=== What is asked ===
Rewrite the listing below, changing "bird icon" to "logo" and leaving every other word as it stands.
-- START OF Provided entries --
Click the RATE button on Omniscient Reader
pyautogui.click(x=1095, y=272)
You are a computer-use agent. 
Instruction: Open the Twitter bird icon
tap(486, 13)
-- END OF Provided entries --
=== Solved problem ===
Click the RATE button on Omniscient Reader
pyautogui.click(x=1095, y=272)
You are a computer-use agent. 
Instruction: Open the Twitter logo
tap(486, 13)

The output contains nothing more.